The film was theatrically released on 13 February 2026.

==Cast==
- Ashok Saraf as Ratan
- Makarand Anaspure as Madan
- Bharat Jadhav as Chandan
- Siddharth Jadhav as Baban
- Rinku Rajguru as Kamini
- Samruddhi Kelkar as Supriya Mhatre
- Sanket Pathak as Rohan Mhatre
- Sanjay Narvekar in Baba Khatri

==Production==
The film was officially announced in August 2024 by Ankush Chaudhari. The muhurta ceremony took place on 15 September 2024, revealing the cast, including Ashok Saraf, Makarand Anaspure, Bharat Jadhav, and Siddharth Jadhav reprising their roles, while Rinku Rajguru plays a key role. Sanjay Jadhav served as film's cinematographer. Filming wrapped up in the starting of March 2025.

==Marketing==
The teaser was released on 5 January 2026, and trailer was released on 19 January 2026.

==Release==
The film was initially slated for release on 14 November 2025, later rescheduled to 30 January 2026, and postponed again following the demise of Ajit Pawar in a Baramati Learjet 45 crash. Finally it was released on 13 February 2026.
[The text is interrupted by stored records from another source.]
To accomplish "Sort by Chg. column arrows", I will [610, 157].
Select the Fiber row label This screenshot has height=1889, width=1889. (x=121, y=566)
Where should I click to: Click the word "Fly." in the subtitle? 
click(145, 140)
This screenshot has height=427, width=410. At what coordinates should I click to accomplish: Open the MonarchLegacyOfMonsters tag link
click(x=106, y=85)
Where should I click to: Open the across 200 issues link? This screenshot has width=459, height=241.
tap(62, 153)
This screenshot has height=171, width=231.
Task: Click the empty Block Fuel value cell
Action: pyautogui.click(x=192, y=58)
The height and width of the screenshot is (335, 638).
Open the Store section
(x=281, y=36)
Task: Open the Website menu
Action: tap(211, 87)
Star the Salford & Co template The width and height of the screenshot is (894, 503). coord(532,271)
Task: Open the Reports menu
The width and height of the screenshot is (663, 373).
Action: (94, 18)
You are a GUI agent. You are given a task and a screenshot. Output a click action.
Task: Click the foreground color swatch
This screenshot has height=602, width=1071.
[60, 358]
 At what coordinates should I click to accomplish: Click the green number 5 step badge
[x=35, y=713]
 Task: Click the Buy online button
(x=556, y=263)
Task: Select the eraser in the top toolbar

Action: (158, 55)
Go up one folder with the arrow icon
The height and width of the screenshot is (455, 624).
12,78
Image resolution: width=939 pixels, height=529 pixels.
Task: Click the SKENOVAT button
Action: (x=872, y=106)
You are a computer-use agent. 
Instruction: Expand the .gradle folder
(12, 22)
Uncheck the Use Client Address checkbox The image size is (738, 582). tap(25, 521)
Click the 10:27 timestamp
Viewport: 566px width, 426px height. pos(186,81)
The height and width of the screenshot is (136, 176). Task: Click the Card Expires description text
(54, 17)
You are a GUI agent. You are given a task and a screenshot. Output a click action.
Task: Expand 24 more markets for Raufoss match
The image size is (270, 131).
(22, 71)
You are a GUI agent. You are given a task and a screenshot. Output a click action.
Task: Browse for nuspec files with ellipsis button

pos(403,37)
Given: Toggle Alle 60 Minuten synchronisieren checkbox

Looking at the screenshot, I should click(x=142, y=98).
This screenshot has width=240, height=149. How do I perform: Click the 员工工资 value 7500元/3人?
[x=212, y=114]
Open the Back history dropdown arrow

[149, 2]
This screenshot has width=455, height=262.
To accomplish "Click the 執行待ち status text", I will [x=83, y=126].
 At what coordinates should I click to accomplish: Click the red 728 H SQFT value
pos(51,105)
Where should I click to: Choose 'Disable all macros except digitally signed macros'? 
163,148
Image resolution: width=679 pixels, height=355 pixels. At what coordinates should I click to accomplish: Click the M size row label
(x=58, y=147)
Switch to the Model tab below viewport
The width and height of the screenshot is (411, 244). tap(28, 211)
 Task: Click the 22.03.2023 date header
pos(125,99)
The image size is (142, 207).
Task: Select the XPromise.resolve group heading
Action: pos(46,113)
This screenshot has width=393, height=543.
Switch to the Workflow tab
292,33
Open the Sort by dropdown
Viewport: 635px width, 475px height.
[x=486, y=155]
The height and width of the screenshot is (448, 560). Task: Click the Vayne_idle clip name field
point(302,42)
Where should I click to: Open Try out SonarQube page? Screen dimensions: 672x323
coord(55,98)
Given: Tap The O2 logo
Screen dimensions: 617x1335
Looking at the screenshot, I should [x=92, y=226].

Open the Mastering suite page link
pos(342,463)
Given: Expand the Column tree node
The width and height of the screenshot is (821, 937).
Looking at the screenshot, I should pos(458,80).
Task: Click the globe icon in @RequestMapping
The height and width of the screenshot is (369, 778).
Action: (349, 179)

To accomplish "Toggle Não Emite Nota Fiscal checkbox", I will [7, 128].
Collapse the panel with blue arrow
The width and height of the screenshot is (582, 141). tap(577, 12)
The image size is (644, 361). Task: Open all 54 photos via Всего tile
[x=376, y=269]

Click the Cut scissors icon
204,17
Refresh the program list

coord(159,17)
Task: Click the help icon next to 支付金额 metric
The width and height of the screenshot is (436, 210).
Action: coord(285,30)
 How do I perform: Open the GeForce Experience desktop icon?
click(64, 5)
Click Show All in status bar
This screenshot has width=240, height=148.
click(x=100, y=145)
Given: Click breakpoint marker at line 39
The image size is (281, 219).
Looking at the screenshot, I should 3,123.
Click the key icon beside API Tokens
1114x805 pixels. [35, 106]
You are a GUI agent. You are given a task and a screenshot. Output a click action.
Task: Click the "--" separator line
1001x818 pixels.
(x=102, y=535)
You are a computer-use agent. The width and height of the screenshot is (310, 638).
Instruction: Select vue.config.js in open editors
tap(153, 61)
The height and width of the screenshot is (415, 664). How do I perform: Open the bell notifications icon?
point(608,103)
The film was digitally released on 19 March 2026 on Ultra Jhakaas.

==Reception==
===Critical reception===
Reshma Raikwar of Loksatta writes that the sequel has a new and slightly complex story with good performances and some entertaining moments, but the mystery is predictable, the original trio’s fun is reduced, and overall it delivers only light, average entertainment.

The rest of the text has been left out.